Im Jahre 2021 gab es den letzten politischen Schub für die Mitarbeiterbeteiligung: Die Freibeträge für Zuschüsse von Arbeitgebern an ihre Beschäftigten wurden durch die große Koalition quasi über Nacht und für viele unerwartet auf einen Betrag von 1.440 Euro vervierfacht. Gleichzeitig wurde als Ergebnis eines vehementen Drängens der Start-up-Verbände für Gründungsunternehmen eine Zusatzregelung implementiert. Auf diesem Wege sollten deutsche Unternehmen auf den internationalen Arbeitsmärkten wieder wettbewerbswirksam werden. Dringend benötigte Fachkräfte, so die Hoffnung, sollten den Weg nach Deutschland in innovative Unternehmen finden.

Doch dann kam die Coronakrise und die Aufmerksamkeit lag in anderen Bereichen. Die Wirkung der Gesetzesänderung verpuffte. Darüber hinaus musste festgestellt werden, dass die gesetzliche Regelung mit Hindernissen verbunden war, die insbesondere für Gründungsunternehmen steuerlich nachteilig wirkte. Die im Einkommensteuerrecht angesetzte Definition von Start-up-Unternehmen griff, so die Kritik aus der Branche, zudem zu kurz.

All das führte zu einem neuen Anlauf: Die Ampelkoalition gab sich bereits im Koalitionsvertrag die Aufgabe, die Mitarbeiterbeteiligung zu verbessern und attraktiver zu gestalten. Das Finanzministerium erstellte einen Entwurf des Zukunftsfinanzierungsgesetzes, das im Schwerpunkt einen erleichterten Zugang von Unternehmen zu frischem Kapital hatte, aber auch dazu geeignet war, die Mitarbeiterbeteiligung auf ganz neue Füße zu stellen.

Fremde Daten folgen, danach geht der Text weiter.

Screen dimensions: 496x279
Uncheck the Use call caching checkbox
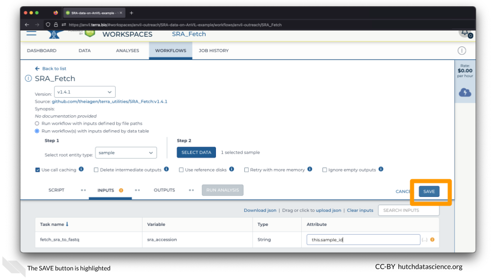[38, 169]
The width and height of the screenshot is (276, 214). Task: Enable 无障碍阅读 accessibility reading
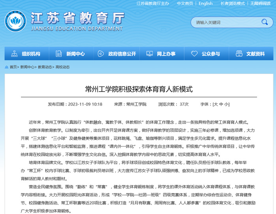[262, 4]
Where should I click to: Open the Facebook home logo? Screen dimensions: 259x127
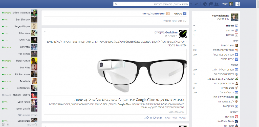(237, 4)
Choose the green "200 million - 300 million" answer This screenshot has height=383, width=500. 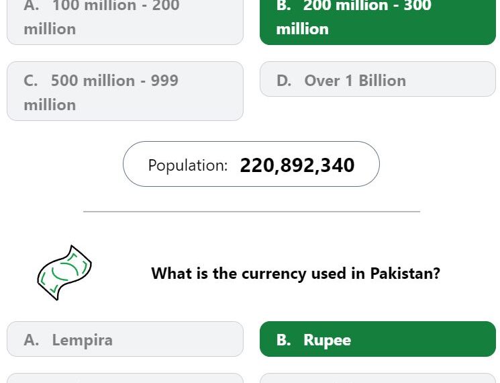coord(378,21)
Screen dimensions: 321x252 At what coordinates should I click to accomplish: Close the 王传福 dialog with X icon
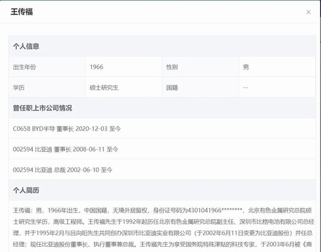pos(308,12)
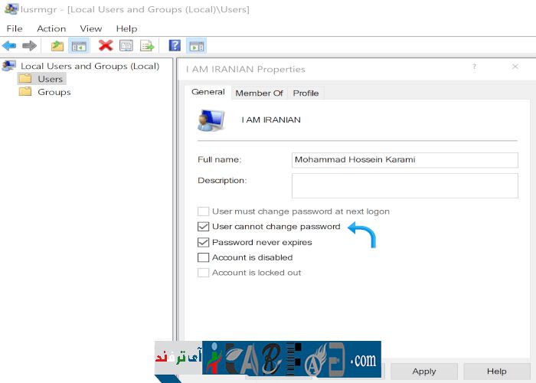This screenshot has width=536, height=383.
Task: Click the Back arrow toolbar icon
Action: 10,46
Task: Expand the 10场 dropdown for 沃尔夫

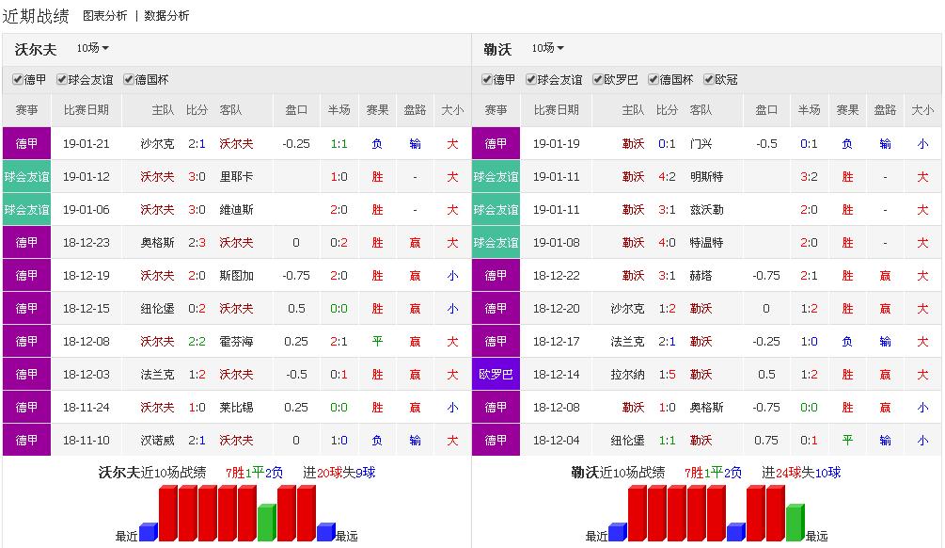Action: click(x=92, y=48)
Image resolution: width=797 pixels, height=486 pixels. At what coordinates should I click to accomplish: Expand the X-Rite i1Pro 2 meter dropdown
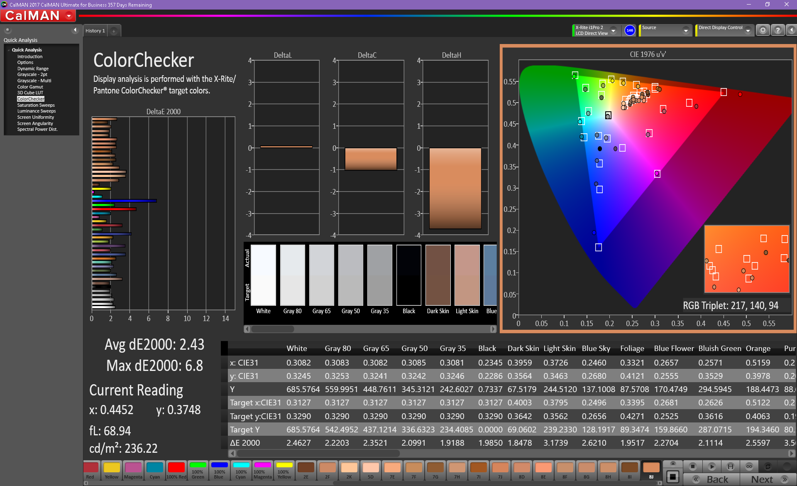point(613,30)
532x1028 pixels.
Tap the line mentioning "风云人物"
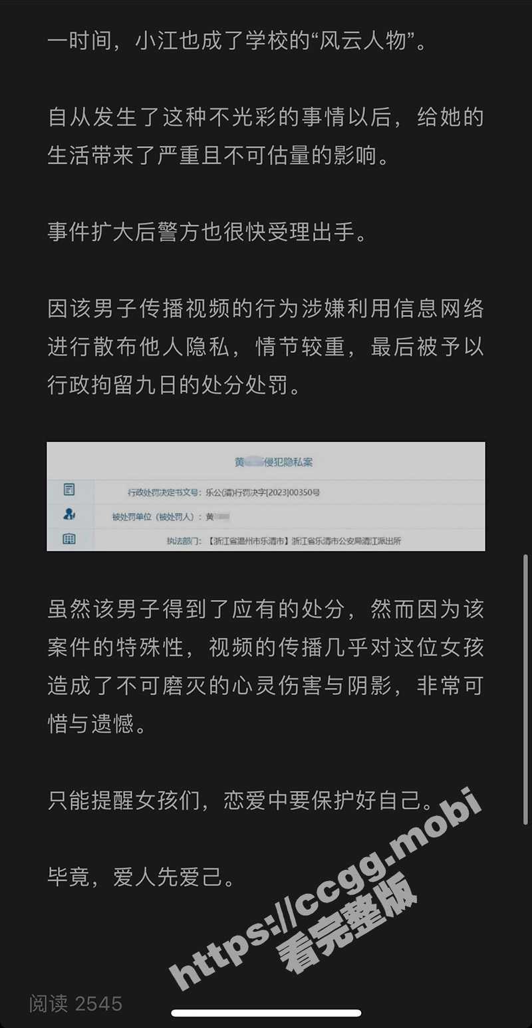pyautogui.click(x=238, y=41)
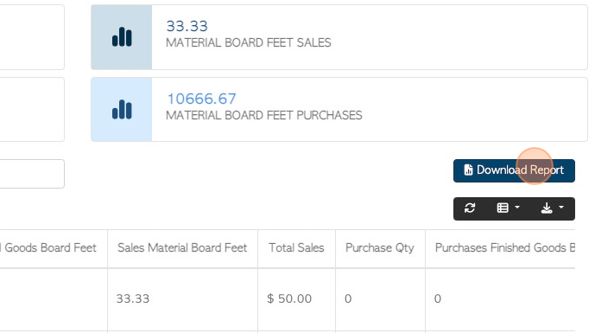The image size is (595, 333).
Task: Sort by Sales Material Board Feet column
Action: [x=182, y=248]
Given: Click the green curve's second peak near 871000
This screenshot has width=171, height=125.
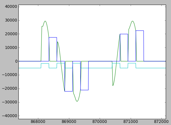Looking at the screenshot, I should pyautogui.click(x=132, y=21).
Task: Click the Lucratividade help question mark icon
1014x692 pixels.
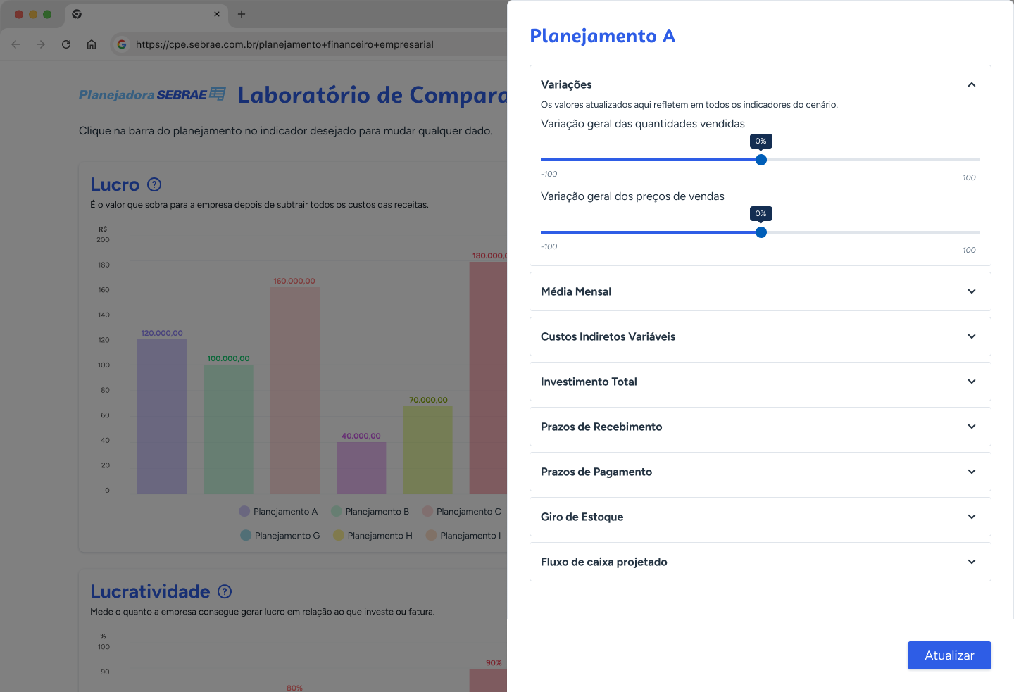Action: [225, 591]
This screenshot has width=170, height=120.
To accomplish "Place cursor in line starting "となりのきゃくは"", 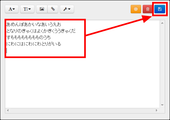I will click(x=41, y=31).
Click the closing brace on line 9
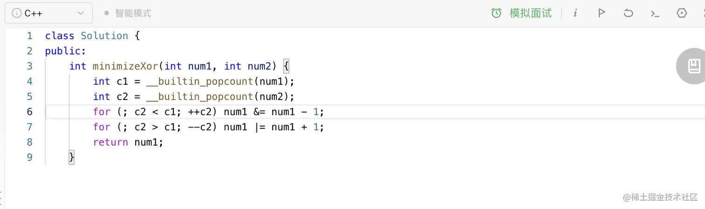The image size is (705, 209). (71, 157)
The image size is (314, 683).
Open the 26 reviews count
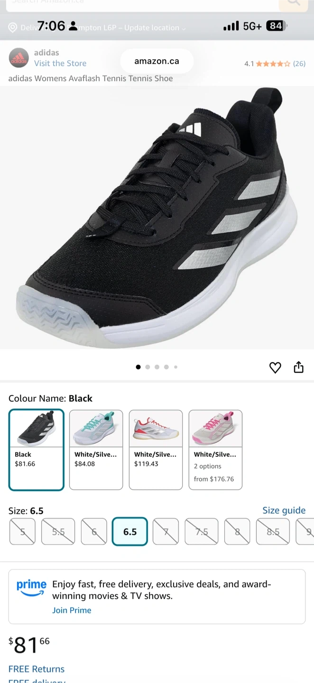(x=299, y=64)
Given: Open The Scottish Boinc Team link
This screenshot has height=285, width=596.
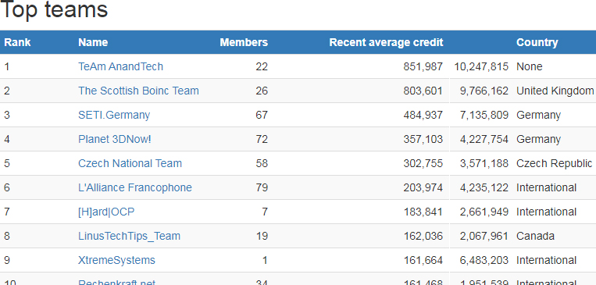Looking at the screenshot, I should coord(138,91).
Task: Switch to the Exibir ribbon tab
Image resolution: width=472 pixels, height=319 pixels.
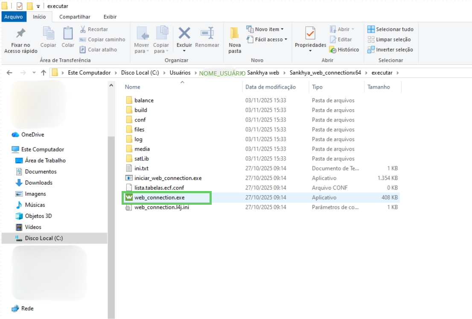Action: 110,17
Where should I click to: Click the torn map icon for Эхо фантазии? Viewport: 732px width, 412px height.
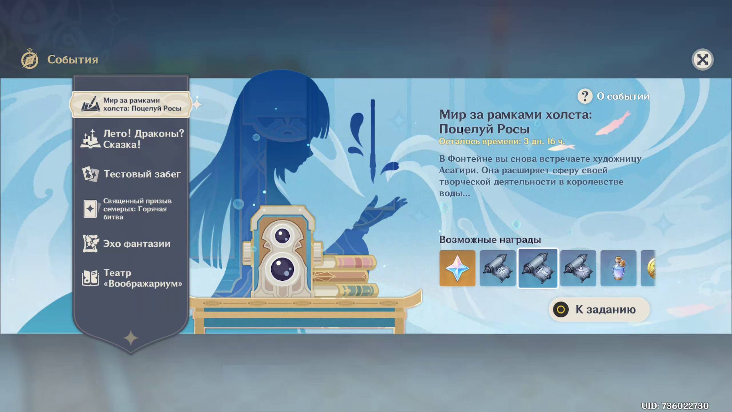pos(91,243)
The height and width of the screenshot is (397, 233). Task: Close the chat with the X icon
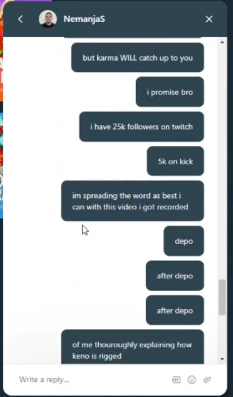click(209, 19)
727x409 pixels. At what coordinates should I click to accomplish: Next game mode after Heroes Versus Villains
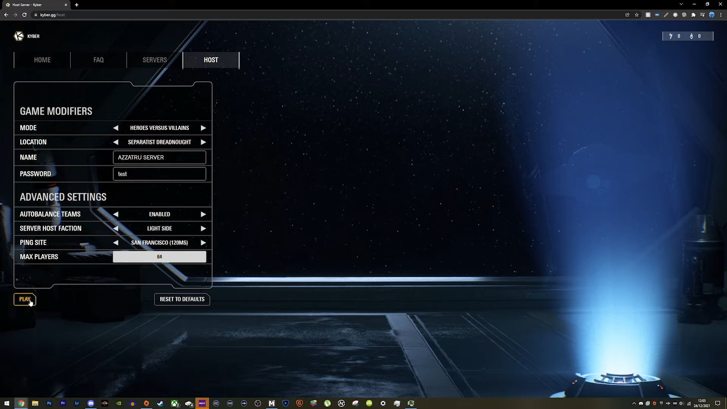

Nach längerer Diskussion und Anhörungen von Fachleuten und Verbandsvertretern in mehreren Runden wurde am 24.11.2023 durch den Bundesrat das Zukunftsfinanzierungsgesetz verabschiedet, das zum 1.1.2024 somit fristgerecht in Kraft treten konnte.

Das Gesetz umfasst folgende Neuregelungen (vgl. hierzu auch den ausführlichen Kommentar von Sieg, AuA 1/24, S. 6 in dieser Ausgabe):

  • Die Gewährung von steuer- und sozialversicherungsfreien Zuschüssen in Form einer Mitarbeiterbeteiligung wird von 1.440 Euro auf einen jährlichen Zuwendungsbetrag von 2.000 Euro erhöht (§ 3 [39] EStG).
  • Mitarbeiter, die Vermögenswirksame Leistungen (VL) in eine Mitarbeiterkapitalbeteiligung im Rahmen des 5. VermBG einbringen, sind zukünftig bis zu einer Einkommensgrenze von 40.000 Euro in der Alleinveranlagung bzw. 80.000 Euro in der Doppelveranlagung berechtigt, eine Sparzulage abzurufen. Schätzungen der Bundesregierung zufolge steigt darüber der Kreis der Begünstigten auf 13,8 Mio. Erwerbstätige an.
  • Mitarbeiterbeteiligungsmodelle, die von Start-up-Unternehmen gewährt werden, können zukünftig auch die steuerfreie Überlassung von vinkulierten Beteiligungen vorsehen, die als Beteiligungsform in dieser Branche eine besondere Beachtung finden.
  • Der Kreis der nach § 19a EStG begünstigten Start-up-Unternehmen wurde erweitert. Bilanzkennziffern wurden erhöht, das Mindestbestandsdatum der Unternehmen von 12 auf 15 Jahre gesteigert.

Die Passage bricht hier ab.